=== Section Start ===
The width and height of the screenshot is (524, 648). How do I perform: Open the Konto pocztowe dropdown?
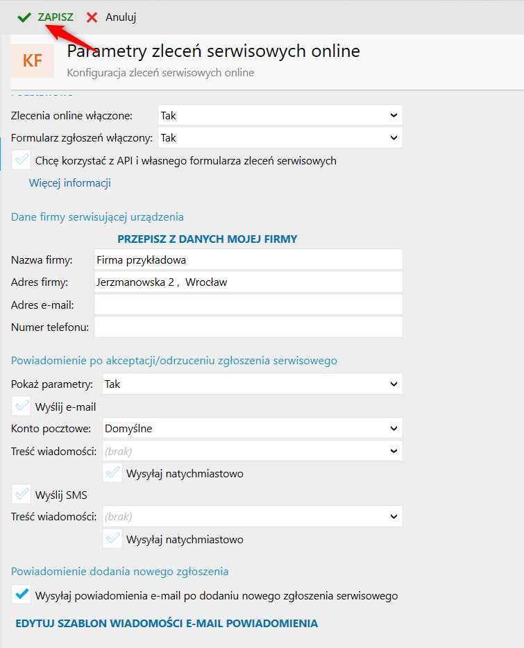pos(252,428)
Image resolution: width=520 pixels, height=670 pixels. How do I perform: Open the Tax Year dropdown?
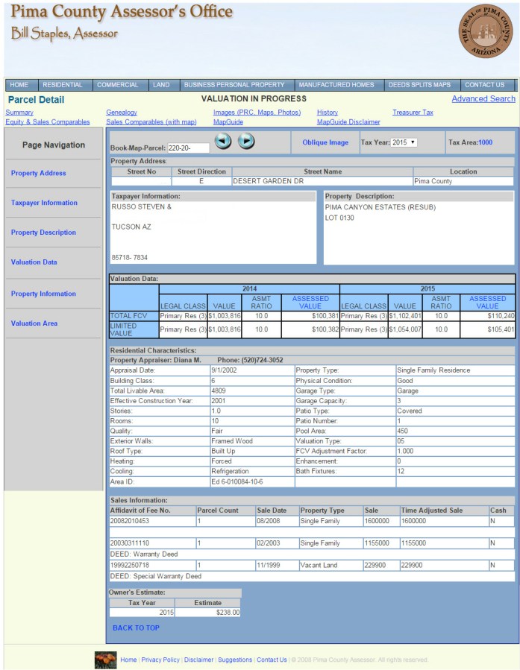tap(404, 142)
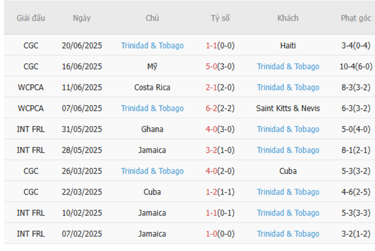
=== Section End ===
=== Section Start ===
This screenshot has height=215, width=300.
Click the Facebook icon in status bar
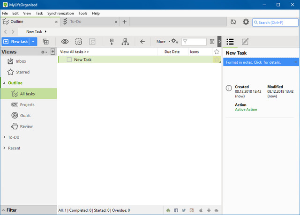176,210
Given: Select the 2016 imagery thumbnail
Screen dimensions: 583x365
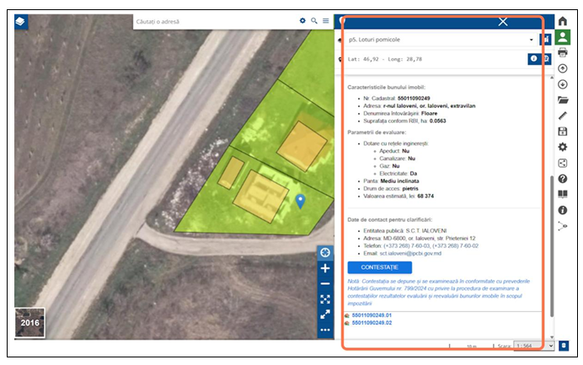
=== Section End ===
**Problem details:**
Using the entries above, return exactly the lines from the line with "Given: Select the 2016 imagery thumbnail" to the line with "Screen dimensions: 583x365", counting both of those lines.

**Finished exercise:**
Given: Select the 2016 imagery thumbnail
Screen dimensions: 583x365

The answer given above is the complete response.